Why Buy Buttons Are A Hard Sell

Buy Buttons Spin Wheels

Not even a dummy could mess up buy buttons, they said. Just slap some on your social networks that already boast thousands, if not millions, of users, they said. It can’t help but increase sales, they said.

They were wrong.

In an interview with CIO, Gartner Research Director Jennifer Polk outlined some of the ways buy buttons have failed to translate into the money-making APIs retailers were promised.

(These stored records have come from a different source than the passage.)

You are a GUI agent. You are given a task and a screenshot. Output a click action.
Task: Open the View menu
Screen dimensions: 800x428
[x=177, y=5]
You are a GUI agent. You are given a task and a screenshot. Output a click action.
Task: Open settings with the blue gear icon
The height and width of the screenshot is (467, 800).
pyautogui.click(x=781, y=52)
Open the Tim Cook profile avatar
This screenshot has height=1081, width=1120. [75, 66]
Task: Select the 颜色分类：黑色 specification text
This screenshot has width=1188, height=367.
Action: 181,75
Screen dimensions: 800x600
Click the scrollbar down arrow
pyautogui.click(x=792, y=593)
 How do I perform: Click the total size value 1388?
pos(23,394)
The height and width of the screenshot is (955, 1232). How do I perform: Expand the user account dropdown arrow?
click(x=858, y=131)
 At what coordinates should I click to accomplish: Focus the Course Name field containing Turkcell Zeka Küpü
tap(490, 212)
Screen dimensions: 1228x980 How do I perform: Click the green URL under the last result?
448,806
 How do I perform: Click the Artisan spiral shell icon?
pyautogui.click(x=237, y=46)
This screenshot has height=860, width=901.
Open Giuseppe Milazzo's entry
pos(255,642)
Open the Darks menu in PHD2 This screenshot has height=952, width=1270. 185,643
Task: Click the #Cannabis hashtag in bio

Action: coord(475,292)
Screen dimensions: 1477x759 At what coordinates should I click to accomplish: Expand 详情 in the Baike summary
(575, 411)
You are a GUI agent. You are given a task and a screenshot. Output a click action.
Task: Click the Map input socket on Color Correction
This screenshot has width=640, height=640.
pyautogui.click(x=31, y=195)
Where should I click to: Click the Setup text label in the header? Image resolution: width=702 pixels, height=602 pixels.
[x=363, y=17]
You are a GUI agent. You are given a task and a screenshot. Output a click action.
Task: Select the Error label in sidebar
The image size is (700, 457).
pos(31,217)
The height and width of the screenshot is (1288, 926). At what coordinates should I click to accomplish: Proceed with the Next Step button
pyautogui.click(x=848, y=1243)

Polk noted that it can seem like a paradox — social networks have incredible traffic and significant engagement with content on the sites — but she acknowledged that, for the consumer, shopping on a retail site and browsing a social network just aren’t the same thing.

“It just doesn’t align with customer behavior and the way that people want to buy — not in a way that’s scalable,” Polk said. “It’s not how people are buying at this point.”

Polk urged merchants with money to spend and not throw their funds blindly at buy buttons. Instead, it’d be a much safer bet to shell out for “social analytics and social advertising, to drive clickthroughs and traffic.”

Even if buy buttons were an effective way to generate sales through social media channels, customers don’t treat each site the same in terms of which they designate for pure social play and which they view with an eye to buy. A joint Cowen-eMarketer study found that just 3 percent of Snapchat users, 9 percent of Twitter users and 12 percent of Facebook and Instagram users report using these respective channels for product research.

While Pinterest pulled in a respectable 55 percent, it seems more the exception than the rule in the wider view of buy buttons and social commerce.